## Items from a dataset
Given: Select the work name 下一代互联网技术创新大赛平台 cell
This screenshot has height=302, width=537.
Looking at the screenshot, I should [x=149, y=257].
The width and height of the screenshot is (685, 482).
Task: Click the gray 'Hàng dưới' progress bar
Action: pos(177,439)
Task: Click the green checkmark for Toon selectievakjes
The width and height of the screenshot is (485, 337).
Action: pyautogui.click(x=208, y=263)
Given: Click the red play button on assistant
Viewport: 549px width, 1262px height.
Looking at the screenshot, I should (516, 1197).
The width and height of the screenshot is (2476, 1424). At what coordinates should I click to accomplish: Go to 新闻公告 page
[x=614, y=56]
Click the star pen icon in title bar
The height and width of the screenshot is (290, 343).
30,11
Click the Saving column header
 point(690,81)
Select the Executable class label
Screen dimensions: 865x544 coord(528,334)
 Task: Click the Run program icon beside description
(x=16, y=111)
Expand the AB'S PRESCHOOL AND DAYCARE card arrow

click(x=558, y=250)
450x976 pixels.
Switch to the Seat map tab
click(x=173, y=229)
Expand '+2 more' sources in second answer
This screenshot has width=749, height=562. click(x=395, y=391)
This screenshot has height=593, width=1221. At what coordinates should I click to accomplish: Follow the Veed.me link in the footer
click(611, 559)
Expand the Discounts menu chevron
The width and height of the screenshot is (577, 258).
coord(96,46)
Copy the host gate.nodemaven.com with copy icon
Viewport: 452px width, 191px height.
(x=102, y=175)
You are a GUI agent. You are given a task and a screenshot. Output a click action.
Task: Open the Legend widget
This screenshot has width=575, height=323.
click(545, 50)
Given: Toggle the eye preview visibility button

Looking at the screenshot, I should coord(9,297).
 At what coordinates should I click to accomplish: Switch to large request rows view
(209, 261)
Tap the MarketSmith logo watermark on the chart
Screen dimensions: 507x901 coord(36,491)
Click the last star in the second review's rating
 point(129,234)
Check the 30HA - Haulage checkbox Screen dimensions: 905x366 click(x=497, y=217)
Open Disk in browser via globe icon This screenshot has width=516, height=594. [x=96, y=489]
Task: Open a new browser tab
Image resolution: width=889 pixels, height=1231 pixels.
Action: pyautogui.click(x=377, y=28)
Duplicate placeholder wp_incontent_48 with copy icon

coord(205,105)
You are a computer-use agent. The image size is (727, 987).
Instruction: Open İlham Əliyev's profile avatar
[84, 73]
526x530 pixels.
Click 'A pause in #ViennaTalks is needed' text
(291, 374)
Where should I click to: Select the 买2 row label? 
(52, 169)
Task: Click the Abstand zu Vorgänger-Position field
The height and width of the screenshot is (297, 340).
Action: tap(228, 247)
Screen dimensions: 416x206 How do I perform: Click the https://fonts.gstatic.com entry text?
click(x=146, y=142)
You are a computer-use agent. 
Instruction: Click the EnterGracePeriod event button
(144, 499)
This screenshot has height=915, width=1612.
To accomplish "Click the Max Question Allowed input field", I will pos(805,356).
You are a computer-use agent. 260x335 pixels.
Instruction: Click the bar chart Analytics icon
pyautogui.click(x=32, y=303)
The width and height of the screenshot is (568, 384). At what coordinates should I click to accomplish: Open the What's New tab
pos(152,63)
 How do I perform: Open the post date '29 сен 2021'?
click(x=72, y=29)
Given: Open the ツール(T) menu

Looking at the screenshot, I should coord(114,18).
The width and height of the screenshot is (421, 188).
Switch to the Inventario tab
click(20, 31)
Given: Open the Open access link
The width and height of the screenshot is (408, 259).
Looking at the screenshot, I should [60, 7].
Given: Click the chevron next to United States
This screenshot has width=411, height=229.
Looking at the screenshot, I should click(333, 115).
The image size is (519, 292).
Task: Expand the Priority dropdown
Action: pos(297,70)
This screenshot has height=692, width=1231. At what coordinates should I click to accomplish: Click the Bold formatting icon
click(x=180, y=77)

## To do
Reproduce exactly every line that sits between the start of the entries and the line bearing "450x976 pixels.", counting both of those lines.

## Exercise result
Given: Select the work name 下一代互联网技术创新大赛平台 cell
This screenshot has height=302, width=537.
Looking at the screenshot, I should [x=149, y=257].
The width and height of the screenshot is (685, 482).
Task: Click the gray 'Hàng dưới' progress bar
Action: pos(177,439)
Task: Click the green checkmark for Toon selectievakjes
The width and height of the screenshot is (485, 337).
Action: pyautogui.click(x=208, y=263)
Given: Click the red play button on assistant
Viewport: 549px width, 1262px height.
Looking at the screenshot, I should (516, 1197).
The width and height of the screenshot is (2476, 1424). At what coordinates should I click to accomplish: Go to 新闻公告 page
[x=614, y=56]
Click the star pen icon in title bar
The height and width of the screenshot is (290, 343).
30,11
Click the Saving column header
 point(690,81)
Select the Executable class label
Screen dimensions: 865x544 coord(528,334)
 Task: Click the Run program icon beside description
(x=16, y=111)
Expand the AB'S PRESCHOOL AND DAYCARE card arrow

click(x=558, y=250)
450x976 pixels.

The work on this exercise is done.